Technical information
- Licensing authority: ENACOM
- Translator(s): 6 (Jáchal) 6 (Iglesia) 8 (Calingasta) 6 (Barreal) 11 (Valle Fértil)

Links
- Website: www.canal8sanjuan.com.ar

= Channel 8 (San Juan, Argentina) =

TV station in San Juan, Argentina

Canal Ocho (call sign LV 82 TV) is a television station in San Juan Province, Argentina. The station is owned and operated by Grupo América that airs the programming of América TV and Telefe in San Juan.

== History ==

Channel 8, officially known as LV 82 TV Canal 8, began broadcasting on May 2, 1964, serving as one of the primary television stations in San Juan Province. Initially operating as an independent entity, the channel underwent significant changes in the following decades.

During the mid-1970s, under the administration of President Isabel Perón, Channel 8 was nationalized, aligning with broader government efforts to consolidate media control. The station marked a major technological milestone on May 1, 1980, with the official launch of color broadcasts, modernizing its programming and improving the viewing experience.

In 1994, ownership of the station changed hands when it was sold to a company that also operated Channel 7 and Channel 9 in Mendoza, as well as the LV10 radio station in Mendoza’s capital. However, shortly after the acquisition, the company was split—Channel 7’s owners retained control of Channel 8, while Channel 9’s owners took over LV10.

▸ Using the information
a - Copy the passage of the Channel 8 article that begins with the words "Technical information" and ends after the words "in San Juan.".
b - List every locality that the Channel 8 article names for a translator.
c - According to the Channel 8 article, on what date did the station officially launch color broadcasts?

▸ Data excerpts
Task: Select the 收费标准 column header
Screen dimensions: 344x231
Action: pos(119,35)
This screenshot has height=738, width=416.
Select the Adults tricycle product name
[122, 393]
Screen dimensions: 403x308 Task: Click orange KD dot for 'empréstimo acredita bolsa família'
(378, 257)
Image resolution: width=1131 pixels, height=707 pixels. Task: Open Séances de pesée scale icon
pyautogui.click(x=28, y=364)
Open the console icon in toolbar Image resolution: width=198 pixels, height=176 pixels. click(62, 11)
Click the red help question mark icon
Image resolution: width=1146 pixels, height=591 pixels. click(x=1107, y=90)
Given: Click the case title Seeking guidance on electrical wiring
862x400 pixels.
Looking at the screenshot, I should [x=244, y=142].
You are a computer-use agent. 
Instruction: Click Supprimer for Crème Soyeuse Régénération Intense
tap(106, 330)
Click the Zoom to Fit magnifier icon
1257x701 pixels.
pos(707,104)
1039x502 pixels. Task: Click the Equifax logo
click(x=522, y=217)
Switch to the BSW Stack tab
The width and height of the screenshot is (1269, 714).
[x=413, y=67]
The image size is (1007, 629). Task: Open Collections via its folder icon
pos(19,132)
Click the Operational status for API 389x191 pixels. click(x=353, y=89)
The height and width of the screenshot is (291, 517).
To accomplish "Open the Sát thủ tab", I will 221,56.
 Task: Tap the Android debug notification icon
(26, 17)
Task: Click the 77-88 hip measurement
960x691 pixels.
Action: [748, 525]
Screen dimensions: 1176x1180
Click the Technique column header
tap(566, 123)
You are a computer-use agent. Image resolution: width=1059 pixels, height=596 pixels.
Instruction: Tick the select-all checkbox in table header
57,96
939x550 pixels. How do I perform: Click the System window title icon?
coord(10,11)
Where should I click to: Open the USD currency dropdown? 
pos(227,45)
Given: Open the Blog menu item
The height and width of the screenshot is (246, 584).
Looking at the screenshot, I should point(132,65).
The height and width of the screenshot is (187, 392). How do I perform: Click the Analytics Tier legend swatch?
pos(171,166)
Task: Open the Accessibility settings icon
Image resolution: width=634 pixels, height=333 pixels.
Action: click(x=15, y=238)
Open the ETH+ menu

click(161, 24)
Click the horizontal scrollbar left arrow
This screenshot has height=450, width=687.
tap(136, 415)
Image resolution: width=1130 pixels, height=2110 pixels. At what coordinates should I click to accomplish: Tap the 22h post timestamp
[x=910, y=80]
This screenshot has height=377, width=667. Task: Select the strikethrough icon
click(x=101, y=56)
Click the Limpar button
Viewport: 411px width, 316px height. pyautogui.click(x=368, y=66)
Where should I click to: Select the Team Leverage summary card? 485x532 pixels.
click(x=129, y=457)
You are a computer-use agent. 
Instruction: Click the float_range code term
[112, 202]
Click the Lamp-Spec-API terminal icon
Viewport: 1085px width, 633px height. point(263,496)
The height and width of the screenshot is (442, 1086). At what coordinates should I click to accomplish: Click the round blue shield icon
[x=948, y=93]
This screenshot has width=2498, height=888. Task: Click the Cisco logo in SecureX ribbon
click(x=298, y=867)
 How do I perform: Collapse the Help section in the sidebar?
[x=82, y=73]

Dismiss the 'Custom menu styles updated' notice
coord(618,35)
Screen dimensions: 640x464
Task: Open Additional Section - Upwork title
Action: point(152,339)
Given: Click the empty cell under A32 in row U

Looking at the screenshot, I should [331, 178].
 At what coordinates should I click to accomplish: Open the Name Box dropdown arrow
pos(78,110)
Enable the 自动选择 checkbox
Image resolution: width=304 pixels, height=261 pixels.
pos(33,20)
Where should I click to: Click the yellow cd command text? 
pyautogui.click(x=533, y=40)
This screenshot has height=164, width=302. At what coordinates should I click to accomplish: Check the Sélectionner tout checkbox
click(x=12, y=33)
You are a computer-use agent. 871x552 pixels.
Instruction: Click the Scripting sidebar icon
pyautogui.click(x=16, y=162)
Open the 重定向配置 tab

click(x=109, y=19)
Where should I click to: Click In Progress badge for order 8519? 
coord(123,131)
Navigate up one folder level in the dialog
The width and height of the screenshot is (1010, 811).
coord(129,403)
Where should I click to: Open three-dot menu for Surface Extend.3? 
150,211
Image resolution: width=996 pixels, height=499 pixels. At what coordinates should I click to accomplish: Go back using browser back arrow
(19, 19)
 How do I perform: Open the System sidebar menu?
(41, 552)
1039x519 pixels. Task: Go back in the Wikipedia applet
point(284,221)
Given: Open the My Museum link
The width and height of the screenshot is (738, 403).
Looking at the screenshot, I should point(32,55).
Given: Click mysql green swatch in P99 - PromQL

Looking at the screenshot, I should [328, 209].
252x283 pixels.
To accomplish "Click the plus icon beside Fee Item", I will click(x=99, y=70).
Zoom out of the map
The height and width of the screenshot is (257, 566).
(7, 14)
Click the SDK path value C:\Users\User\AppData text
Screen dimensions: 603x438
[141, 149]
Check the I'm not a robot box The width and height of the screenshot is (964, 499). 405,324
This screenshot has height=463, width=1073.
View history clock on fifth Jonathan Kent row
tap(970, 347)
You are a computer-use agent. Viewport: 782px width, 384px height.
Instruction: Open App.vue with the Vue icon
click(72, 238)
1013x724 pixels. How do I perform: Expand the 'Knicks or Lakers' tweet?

▸ Solved tasks
a -
Technical information
- Licensing authority: ENACOM
- Translator(s): 6 (Jáchal) 6 (Iglesia) 8 (Calingasta) 6 (Barreal) 11 (Valle Fértil)

Links
- Website: www.canal8sanjuan.com.ar

= Channel 8 (San Juan, Argentina) =

TV station in San Juan, Argentina

Canal Ocho (call sign LV 82 TV) is a television station in San Juan Province, Argentina. The station is owned and operated by Grupo América that airs the programming of América TV and Telefe in San Juan.

b - Jáchal, Iglesia, Calingasta, Barreal, Valle Fértil

c - May 1, 1980